AUFGABENSTELLUNG:
Schreiben Sie den Auszug über das Lachen in Filmen zum Nationalsozialismus und zum Holocaust vollständig und Wort für Wort ab.

AUSGEWÄHLTER AUSZUG:
::::::

In den meisten Tagungsbeiträgen wurde davon ausgegangen, dass das Lachen in filmischen Darstellungen des Nationalsozialismus und des Holocausts ein fortbestehendes Tabu sei. Doch auch schon Ende der 80er Jahre, im geistigen Klima nach dem bundesdeutschen Historiker-Streit, hatten Wissenschaftler und Künstler in einer Fernsehsendung über die Frage "Lachen über Hitler?" debattiert. Die Filme, die während der Tagung zur Diskussion standen, waren international erfolgreich. Sie flankierten vielmehr eine gesellschaftliche Entwicklung, die schon längst stattgefunden hatte.

Das "Tabu" ist längst gebrochen

Die Plädoyers für Satire und Komik waren weit weniger kritisch und provozierend, als sie von sich behaupteten. Meist basierten sie auf der Ansicht, dass Holocaust-Darstellungen vielfältiger werden müssten und dass "neue Konstellationen der Generationen" neue Darstellungsformen erfordern würden. Über lächerliche Nazis lachen - wo liegt darin die Provokation für eine Gesellschaft, die inzwischen in den Krieg zieht, um "humanitäre Hilfe" zu leisten, weil sie das als Lehre aus Auschwitz gezogen hat?

::::::

DATENLISTE:
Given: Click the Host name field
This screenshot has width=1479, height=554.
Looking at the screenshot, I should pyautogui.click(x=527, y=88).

::::::

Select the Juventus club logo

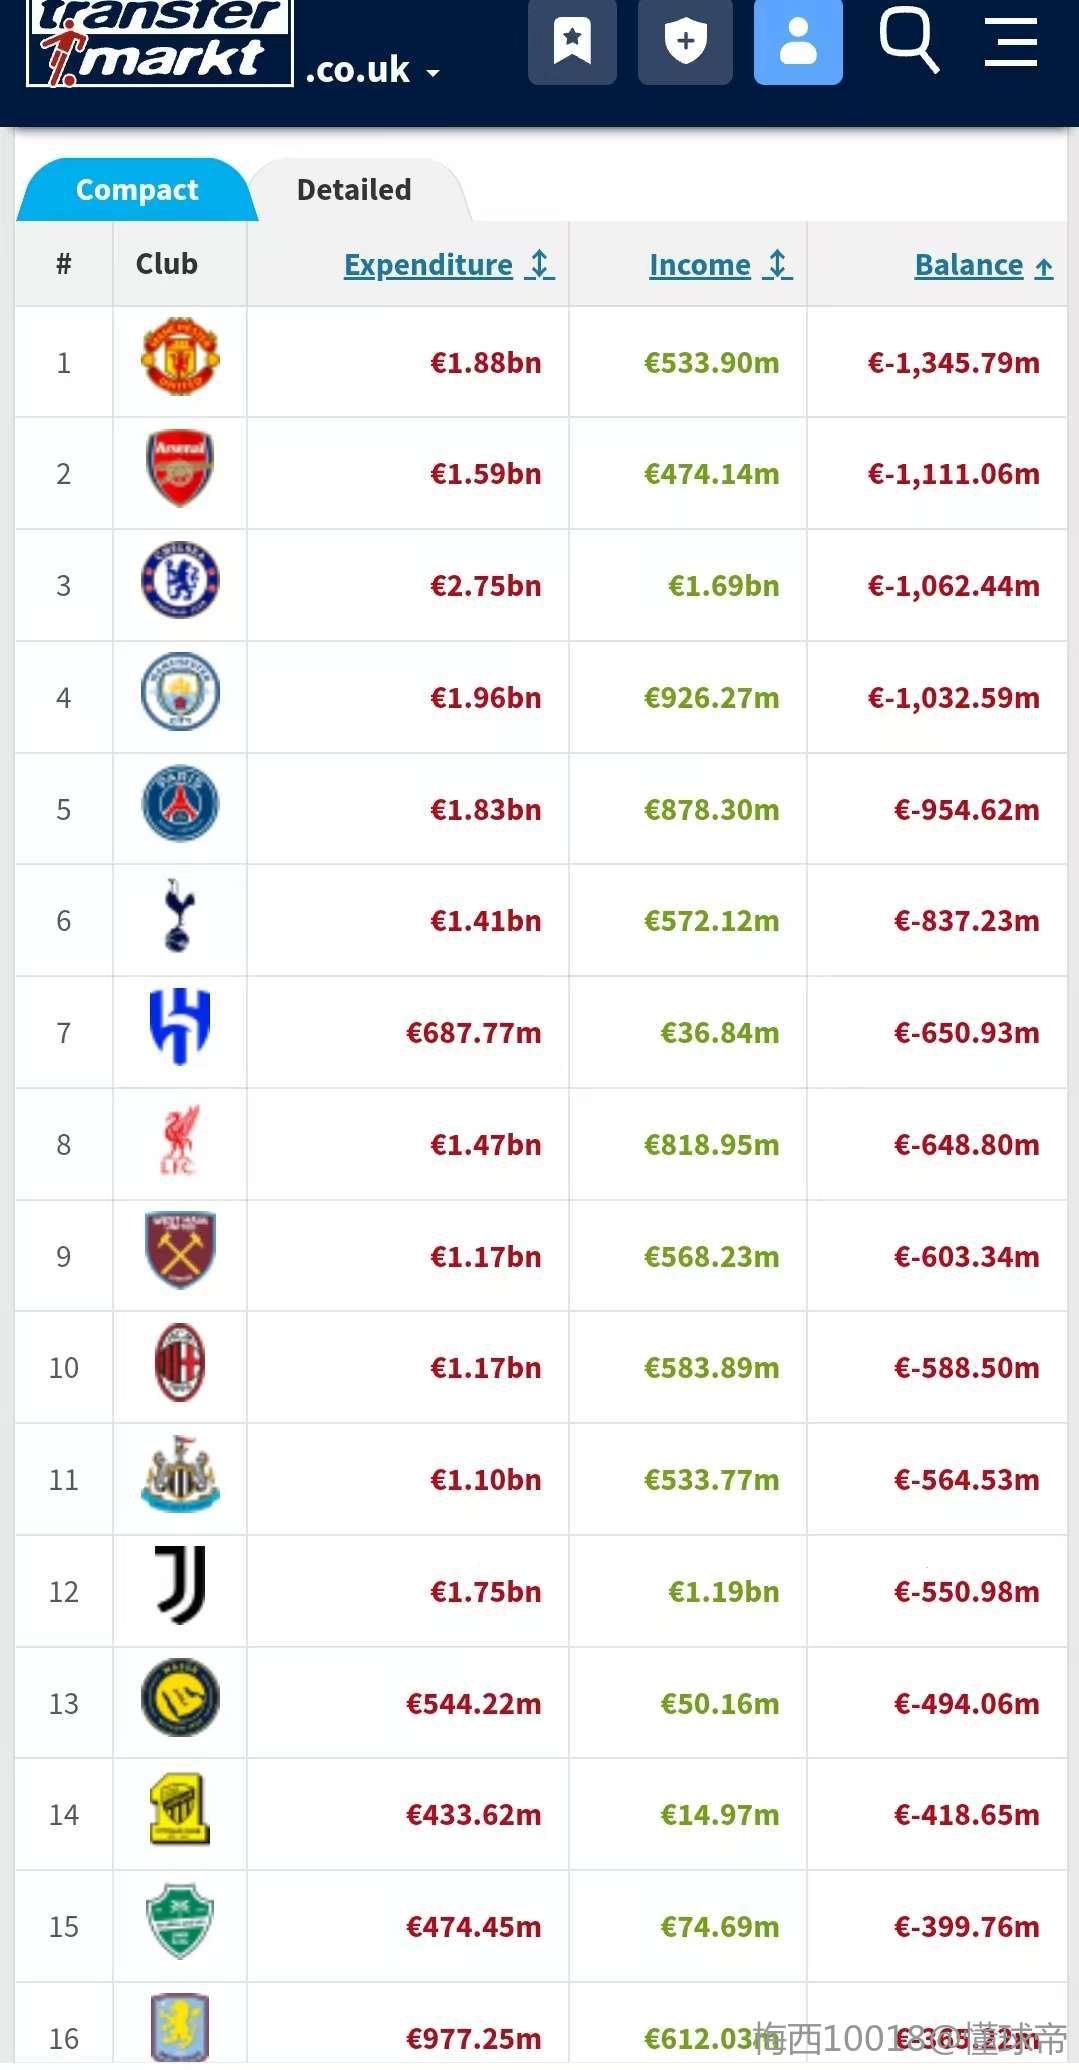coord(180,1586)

::::::

SCHRIFTLICHE ANTWORT:
In den meisten Tagungsbeiträgen wurde davon ausgegangen, dass das Lachen in filmischen Darstellungen des Nationalsozialismus und des Holocausts ein fortbestehendes Tabu sei. Doch auch schon Ende der 80er Jahre, im geistigen Klima nach dem bundesdeutschen Historiker-Streit, hatten Wissenschaftler und Künstler in einer Fernsehsendung über die Frage "Lachen über Hitler?" debattiert. Die Filme, die während der Tagung zur Diskussion standen, waren international erfolgreich. Sie flankierten vielmehr eine gesellschaftliche Entwicklung, die schon längst stattgefunden hatte.

Das "Tabu" ist längst gebrochen

Die Plädoyers für Satire und Komik waren weit weniger kritisch und provozierend, als sie von sich behaupteten. Meist basierten sie auf der Ansicht, dass Holocaust-Darstellungen vielfältiger werden müssten und dass "neue Konstellationen der Generationen" neue Darstellungsformen erfordern würden. Über lächerliche Nazis lachen - wo liegt darin die Provokation für eine Gesellschaft, die inzwischen in den Krieg zieht, um "humanitäre Hilfe" zu leisten, weil sie das als Lehre aus Auschwitz gezogen hat?